Het is geen simpele kwestie die plots te berde gebracht wordt in de Guinness-bruine kroeg van het eiland Inisherin: leven we op aarde om lief te zijn voor elkaar of om iets blijvends achter te laten? Met die moeilijke vraag verduidelijkt Colm waarom hij genoeg heeft van zijn jarenlange vriend Padraic. En hij voegt eraan toe: als we teruggaan naar de achttiende eeuw, wie herinneren we ons? Iemand die lief was voor zijn medemensen of iemand die zich terugtrok uit de wereld en muziek componeerde?
Colm spiegelt zich aan Mozart. Hij is het onbenullig gebabbel van zijn maat Padraic, die het dag na dag over zijn geliefkoosde ezel Jenny heeft, (stront)beu en wil zich aan de muziek wijden. Padraic is met verstomming geslagen, als hij verneemt dat niemand zich zijn jarenlange vriendelijkheid zal herinneren. ‘What about niceness?’ mompelt hij.

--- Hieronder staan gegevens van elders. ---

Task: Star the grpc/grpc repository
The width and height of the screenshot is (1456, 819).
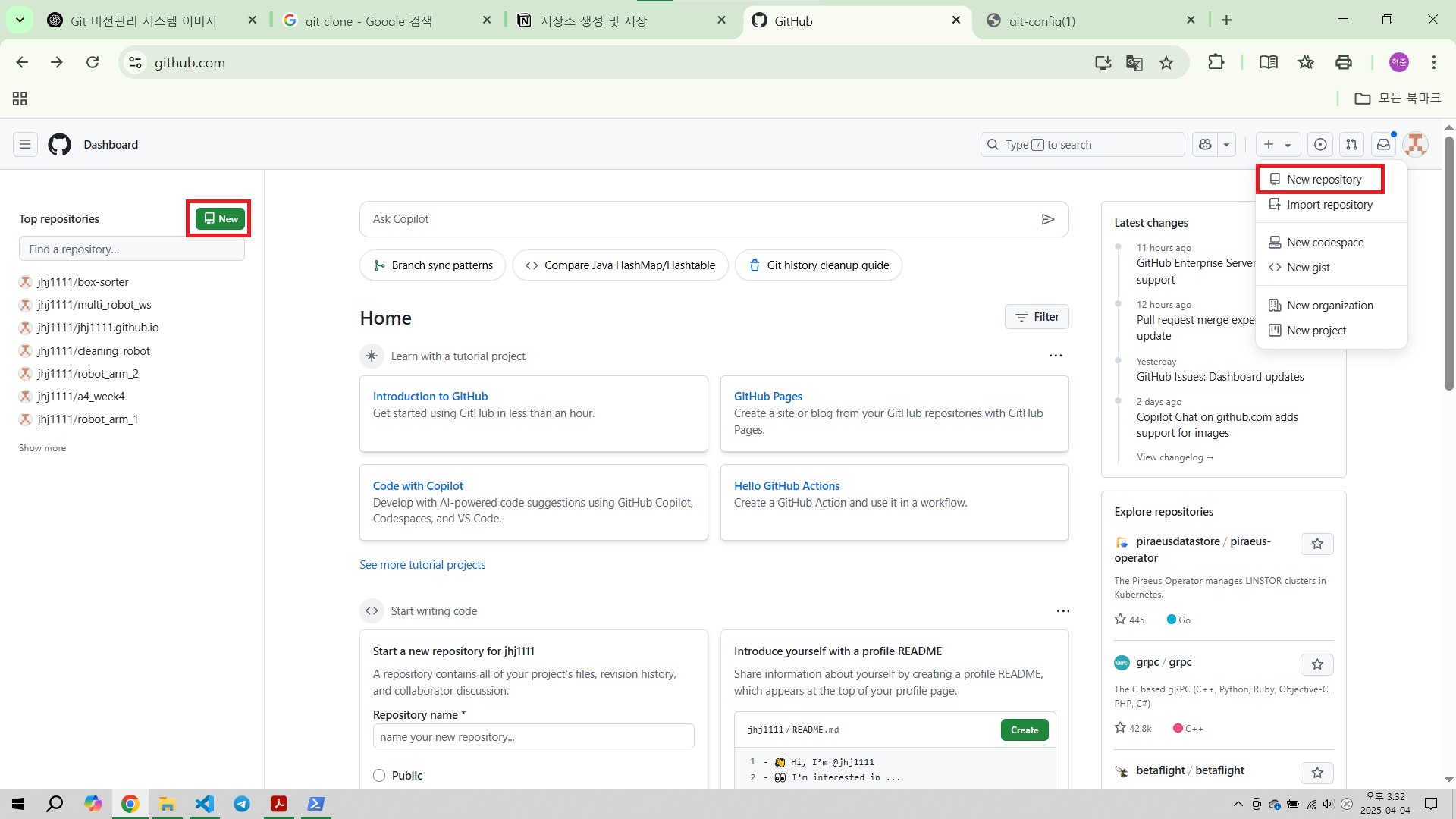Action: (x=1317, y=664)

Colm heeft het bij het rechte eind. Een kunstwerkje, hoe onooglijk ook, een deuntje, een versje, een tekening, heeft veel meer kans om als ding in de wereld te blijven bestaan dan een aardig gebaar dat gedoemd is om, eens gemaakt, te verdwijnen. Vriendelijkheid wordt herinnerd, op voorwaarde dat ze in woorden wordt vastgelegd. Die knoop ontwarren is te hoog gegrepen – in elk geval voor de fidele knul die Padraic is.